= YOUR TASK =
Set down again exactly the lines of the listing below that fall between the line holding "Task: Show hidden system tray icons" and the line holding "Unwatch the repository", inclusive.

[SOURCE RECORDS]

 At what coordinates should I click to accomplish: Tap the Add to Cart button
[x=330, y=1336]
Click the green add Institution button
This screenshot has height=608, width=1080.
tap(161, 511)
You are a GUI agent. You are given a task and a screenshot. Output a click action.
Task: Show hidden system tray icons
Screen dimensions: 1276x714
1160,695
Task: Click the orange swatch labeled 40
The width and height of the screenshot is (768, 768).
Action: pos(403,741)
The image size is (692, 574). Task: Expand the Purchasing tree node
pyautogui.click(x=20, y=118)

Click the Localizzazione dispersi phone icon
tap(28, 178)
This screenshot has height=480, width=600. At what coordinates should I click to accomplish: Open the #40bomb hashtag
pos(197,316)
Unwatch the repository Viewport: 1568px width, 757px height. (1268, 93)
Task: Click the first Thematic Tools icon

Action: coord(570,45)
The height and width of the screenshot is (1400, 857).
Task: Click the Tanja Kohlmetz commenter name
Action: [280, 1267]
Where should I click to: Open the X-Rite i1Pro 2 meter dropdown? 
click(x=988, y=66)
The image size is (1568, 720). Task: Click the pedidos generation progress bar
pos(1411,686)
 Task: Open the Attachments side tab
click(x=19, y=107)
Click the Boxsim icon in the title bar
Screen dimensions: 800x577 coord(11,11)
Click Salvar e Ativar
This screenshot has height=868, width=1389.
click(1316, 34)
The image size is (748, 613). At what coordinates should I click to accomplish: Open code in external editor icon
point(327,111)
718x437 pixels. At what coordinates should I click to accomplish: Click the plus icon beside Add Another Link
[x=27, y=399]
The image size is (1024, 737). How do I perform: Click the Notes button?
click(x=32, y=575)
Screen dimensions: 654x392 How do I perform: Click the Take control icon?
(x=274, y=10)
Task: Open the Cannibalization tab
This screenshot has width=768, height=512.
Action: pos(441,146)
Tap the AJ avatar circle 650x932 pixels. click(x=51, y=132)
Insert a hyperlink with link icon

[/SOURCE RECORDS]

= RESULT FOR THIS TASK =
Task: Show hidden system tray icons
Screen dimensions: 1276x714
1160,695
Task: Click the orange swatch labeled 40
The width and height of the screenshot is (768, 768).
Action: pos(403,741)
The image size is (692, 574). Task: Expand the Purchasing tree node
pyautogui.click(x=20, y=118)

Click the Localizzazione dispersi phone icon
tap(28, 178)
This screenshot has height=480, width=600. At what coordinates should I click to accomplish: Open the #40bomb hashtag
pos(197,316)
Unwatch the repository Viewport: 1568px width, 757px height. (1268, 93)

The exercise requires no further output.